"No way. Kau tidak mungkin serius." Kelly masih menatapku dengan tidak yakin.
"Kau kira aku mengada-ada? He kissed me!" Tak bisa kupercaya dia mengira aku berbohong. Lagi pula, apa untungnya bagiku?
"Wait. Lawrence, come here!" Kelly memanggil Lawrence yang tengah melemparkan kayu ke dalam api unggun bersama King. Meski heran, pria itu menghampiri kami yang duduk agak jauh.
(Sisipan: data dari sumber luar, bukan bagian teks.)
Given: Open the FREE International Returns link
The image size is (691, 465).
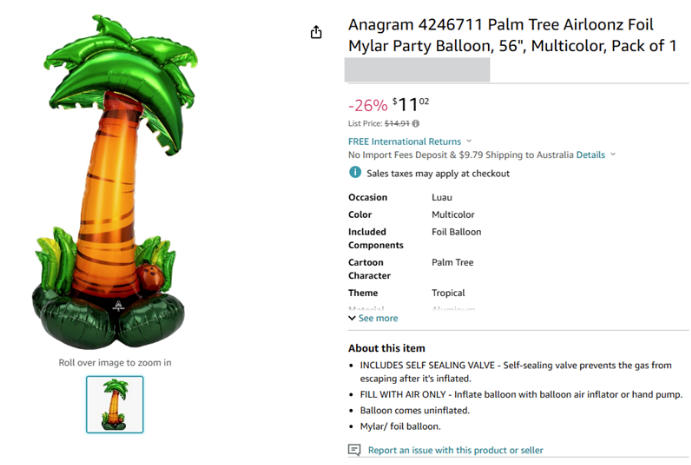Looking at the screenshot, I should [404, 141].
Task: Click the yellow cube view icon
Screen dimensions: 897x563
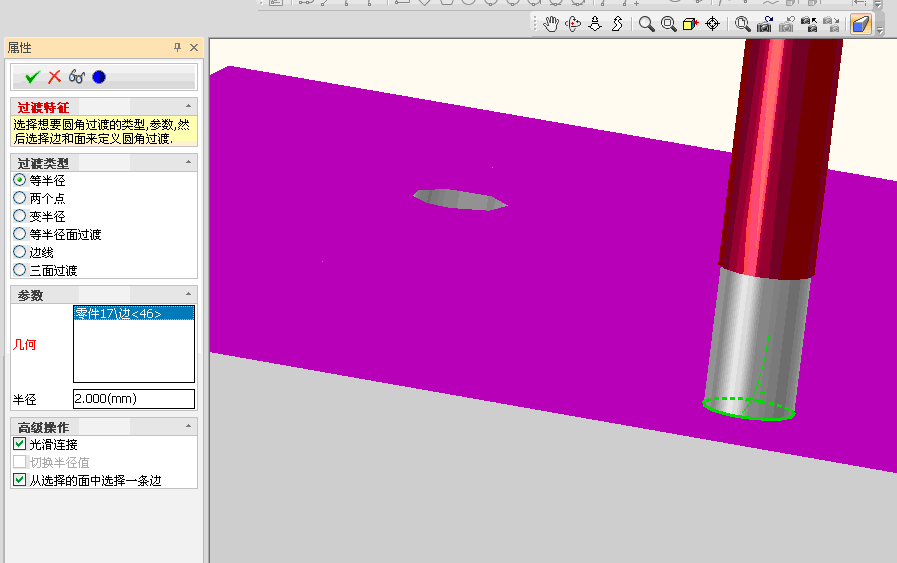Action: (690, 24)
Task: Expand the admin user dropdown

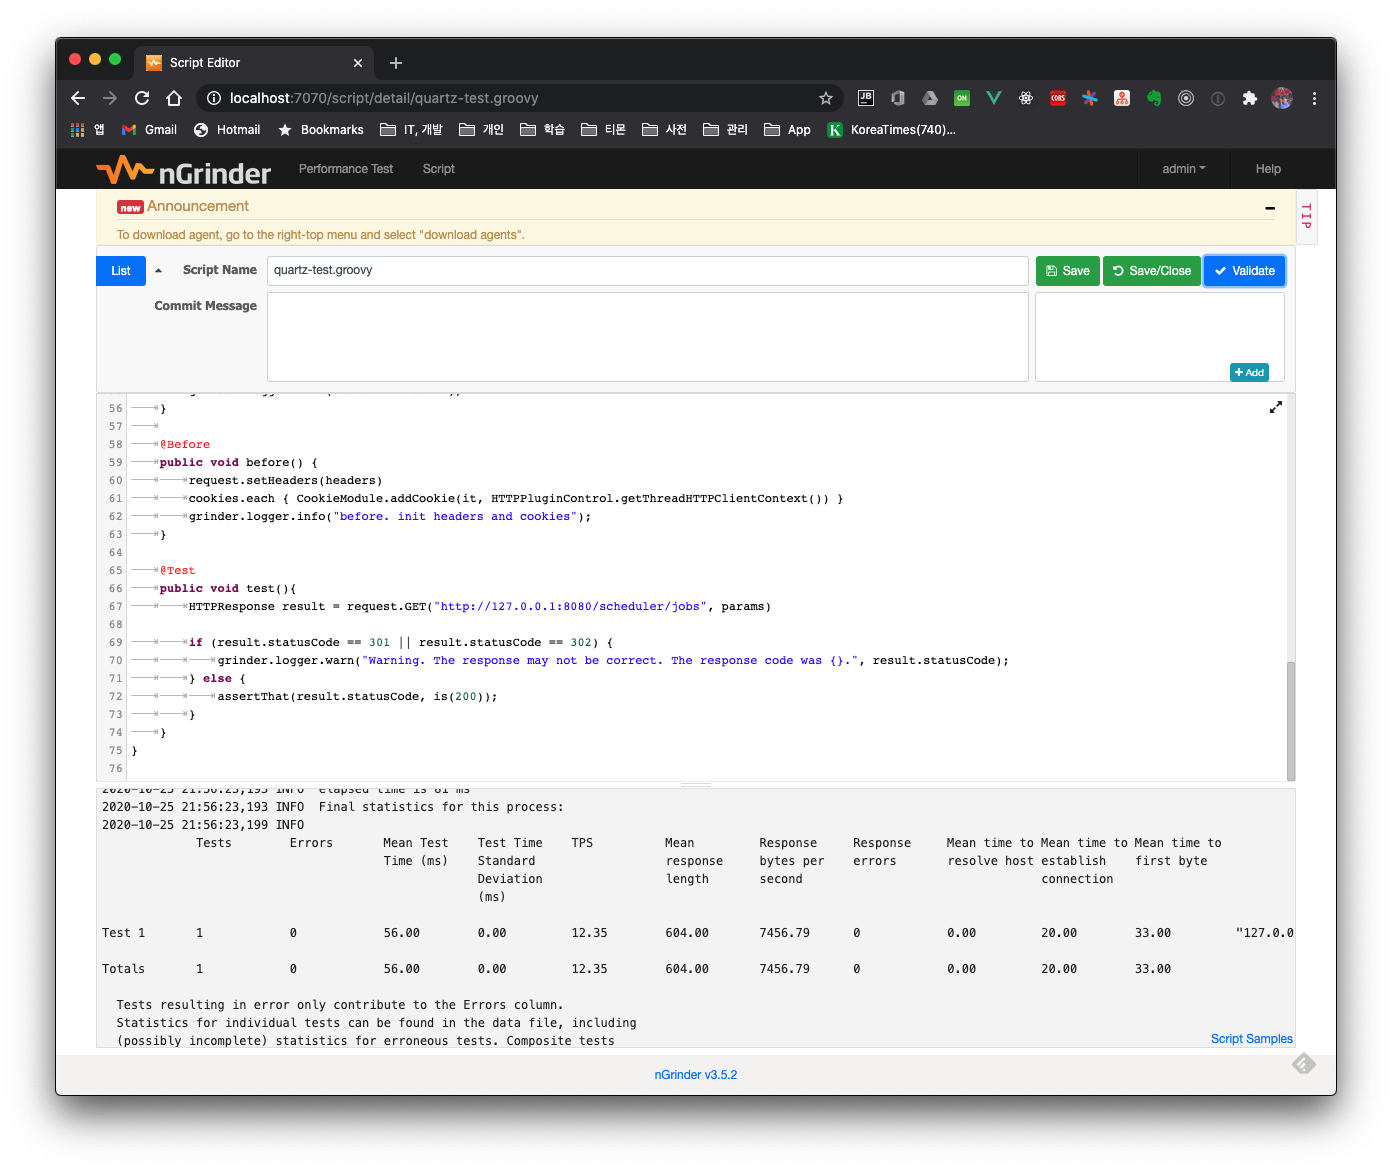Action: pyautogui.click(x=1183, y=169)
"King menciumnya." Kelly langsung melontarkan kalimat itu begitu Lawrence telah ikut duduk. Pria itu bereaksi persis seperti Kelly. "No way."
Aku memutar bola mata dengan jengkel. "Great. Sekarang kalian berdua sama-sama menganggapku pembohong."
"Bukan begitu."
"Lalu apa? Dia yang bertindak kurang ajar, tapi aku yang mendapat tatapan menghakimi dari kalian berdua."
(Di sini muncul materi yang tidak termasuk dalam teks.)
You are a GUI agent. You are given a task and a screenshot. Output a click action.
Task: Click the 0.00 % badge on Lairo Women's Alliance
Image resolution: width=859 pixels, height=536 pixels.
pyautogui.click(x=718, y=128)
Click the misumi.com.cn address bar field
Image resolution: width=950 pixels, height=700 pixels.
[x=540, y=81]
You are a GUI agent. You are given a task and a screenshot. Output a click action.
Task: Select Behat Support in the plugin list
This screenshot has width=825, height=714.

Kelly dan Lawrence saling tatap, lalu keduanya kompak mengalihkan pandangan kepada King yang masih sibuk mengobarkan api unggun kami.
"King? Kurang ajar? Apa kita membicarakan orang yang sama?" Lawrence masih berusaha meyakinkan bahwa dia mendengar ceritaku dengan benar.
"Kenapa sulit sekali bagimu untuk percaya? Memangnya dia siapa? Biksu?" semburku dengan kekesalan yang sama sekali tidak ditutup-tutupi.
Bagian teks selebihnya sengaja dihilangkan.